Task details
In the listing below, count every line that contains "computer". Give nothing but the number.

Dataset records
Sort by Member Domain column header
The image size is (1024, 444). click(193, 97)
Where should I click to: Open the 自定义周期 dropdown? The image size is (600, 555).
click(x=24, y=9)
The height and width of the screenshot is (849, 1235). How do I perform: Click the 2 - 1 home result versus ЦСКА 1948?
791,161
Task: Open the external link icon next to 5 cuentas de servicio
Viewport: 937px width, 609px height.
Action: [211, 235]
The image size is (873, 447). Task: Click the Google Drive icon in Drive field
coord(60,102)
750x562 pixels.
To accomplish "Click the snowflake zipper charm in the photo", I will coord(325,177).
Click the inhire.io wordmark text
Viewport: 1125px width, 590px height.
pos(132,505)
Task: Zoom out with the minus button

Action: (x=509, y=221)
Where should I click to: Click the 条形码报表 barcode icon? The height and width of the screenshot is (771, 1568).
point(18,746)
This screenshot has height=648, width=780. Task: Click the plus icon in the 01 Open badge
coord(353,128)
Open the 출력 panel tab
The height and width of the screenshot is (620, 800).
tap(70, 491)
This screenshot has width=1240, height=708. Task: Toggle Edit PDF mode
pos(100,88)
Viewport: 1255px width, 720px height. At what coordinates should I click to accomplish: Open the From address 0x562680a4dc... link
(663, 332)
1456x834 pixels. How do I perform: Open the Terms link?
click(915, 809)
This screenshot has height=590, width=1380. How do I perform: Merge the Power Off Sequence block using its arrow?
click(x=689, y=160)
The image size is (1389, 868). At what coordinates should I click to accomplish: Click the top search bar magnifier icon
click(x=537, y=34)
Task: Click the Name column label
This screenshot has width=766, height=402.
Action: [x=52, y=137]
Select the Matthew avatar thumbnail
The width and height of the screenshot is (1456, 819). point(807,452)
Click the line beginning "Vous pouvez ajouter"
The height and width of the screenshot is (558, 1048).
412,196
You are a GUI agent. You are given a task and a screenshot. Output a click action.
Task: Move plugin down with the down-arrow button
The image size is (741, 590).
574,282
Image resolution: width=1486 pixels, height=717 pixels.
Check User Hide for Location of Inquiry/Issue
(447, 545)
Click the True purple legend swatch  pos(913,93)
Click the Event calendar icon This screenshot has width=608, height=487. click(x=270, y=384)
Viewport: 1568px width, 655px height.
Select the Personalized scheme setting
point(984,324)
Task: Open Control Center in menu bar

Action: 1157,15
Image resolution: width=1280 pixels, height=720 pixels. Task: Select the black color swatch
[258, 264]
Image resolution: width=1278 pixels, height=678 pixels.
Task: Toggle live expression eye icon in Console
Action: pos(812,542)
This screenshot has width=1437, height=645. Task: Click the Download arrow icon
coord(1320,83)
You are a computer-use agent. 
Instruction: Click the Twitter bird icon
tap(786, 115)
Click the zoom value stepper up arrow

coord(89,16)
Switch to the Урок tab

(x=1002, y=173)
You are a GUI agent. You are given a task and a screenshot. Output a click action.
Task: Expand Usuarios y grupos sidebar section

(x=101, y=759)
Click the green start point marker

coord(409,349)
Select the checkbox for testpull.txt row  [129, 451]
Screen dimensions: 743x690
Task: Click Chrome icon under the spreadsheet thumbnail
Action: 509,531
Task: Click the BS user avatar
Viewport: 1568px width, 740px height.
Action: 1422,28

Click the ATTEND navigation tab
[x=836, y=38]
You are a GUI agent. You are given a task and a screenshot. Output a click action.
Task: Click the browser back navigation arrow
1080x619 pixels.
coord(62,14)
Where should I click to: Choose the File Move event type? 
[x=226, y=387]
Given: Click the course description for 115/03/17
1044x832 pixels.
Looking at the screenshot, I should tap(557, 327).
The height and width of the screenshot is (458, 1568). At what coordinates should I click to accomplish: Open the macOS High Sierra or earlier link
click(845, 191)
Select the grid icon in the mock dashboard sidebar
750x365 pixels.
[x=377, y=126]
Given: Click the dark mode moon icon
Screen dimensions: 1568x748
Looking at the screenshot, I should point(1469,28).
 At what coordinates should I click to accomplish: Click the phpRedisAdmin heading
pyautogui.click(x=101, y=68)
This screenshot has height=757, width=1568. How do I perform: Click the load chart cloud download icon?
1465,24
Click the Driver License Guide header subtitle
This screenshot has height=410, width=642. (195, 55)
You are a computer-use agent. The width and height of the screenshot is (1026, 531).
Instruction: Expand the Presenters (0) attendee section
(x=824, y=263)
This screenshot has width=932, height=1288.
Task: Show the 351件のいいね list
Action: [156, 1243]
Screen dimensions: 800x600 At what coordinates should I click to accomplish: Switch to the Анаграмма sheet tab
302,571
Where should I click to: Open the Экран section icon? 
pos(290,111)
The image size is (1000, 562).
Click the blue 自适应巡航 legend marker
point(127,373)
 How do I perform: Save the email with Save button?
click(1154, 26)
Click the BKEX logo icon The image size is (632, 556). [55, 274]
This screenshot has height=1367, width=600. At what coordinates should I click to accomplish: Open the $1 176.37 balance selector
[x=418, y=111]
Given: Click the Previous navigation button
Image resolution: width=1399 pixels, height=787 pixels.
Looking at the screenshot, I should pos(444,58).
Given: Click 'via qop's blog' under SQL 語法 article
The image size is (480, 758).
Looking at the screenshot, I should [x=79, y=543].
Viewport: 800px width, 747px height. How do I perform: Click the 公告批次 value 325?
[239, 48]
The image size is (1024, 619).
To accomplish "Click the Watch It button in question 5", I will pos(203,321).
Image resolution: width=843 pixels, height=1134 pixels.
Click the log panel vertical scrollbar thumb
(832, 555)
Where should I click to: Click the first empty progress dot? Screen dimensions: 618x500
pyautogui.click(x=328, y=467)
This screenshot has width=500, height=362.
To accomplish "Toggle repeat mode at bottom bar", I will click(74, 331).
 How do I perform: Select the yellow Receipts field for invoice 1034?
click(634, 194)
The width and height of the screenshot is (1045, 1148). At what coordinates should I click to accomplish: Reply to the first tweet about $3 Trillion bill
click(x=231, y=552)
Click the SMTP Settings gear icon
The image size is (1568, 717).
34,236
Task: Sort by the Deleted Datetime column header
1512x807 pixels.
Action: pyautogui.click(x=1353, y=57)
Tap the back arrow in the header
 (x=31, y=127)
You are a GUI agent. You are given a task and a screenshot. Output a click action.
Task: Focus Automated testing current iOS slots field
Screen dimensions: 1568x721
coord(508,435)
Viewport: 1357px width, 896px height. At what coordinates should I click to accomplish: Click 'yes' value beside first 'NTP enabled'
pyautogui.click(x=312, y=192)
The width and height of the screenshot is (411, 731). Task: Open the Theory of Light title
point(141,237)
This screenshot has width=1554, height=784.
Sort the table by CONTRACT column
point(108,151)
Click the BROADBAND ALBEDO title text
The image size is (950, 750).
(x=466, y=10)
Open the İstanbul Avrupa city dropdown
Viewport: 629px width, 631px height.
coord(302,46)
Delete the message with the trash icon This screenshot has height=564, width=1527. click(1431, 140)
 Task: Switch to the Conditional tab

Exercise response
2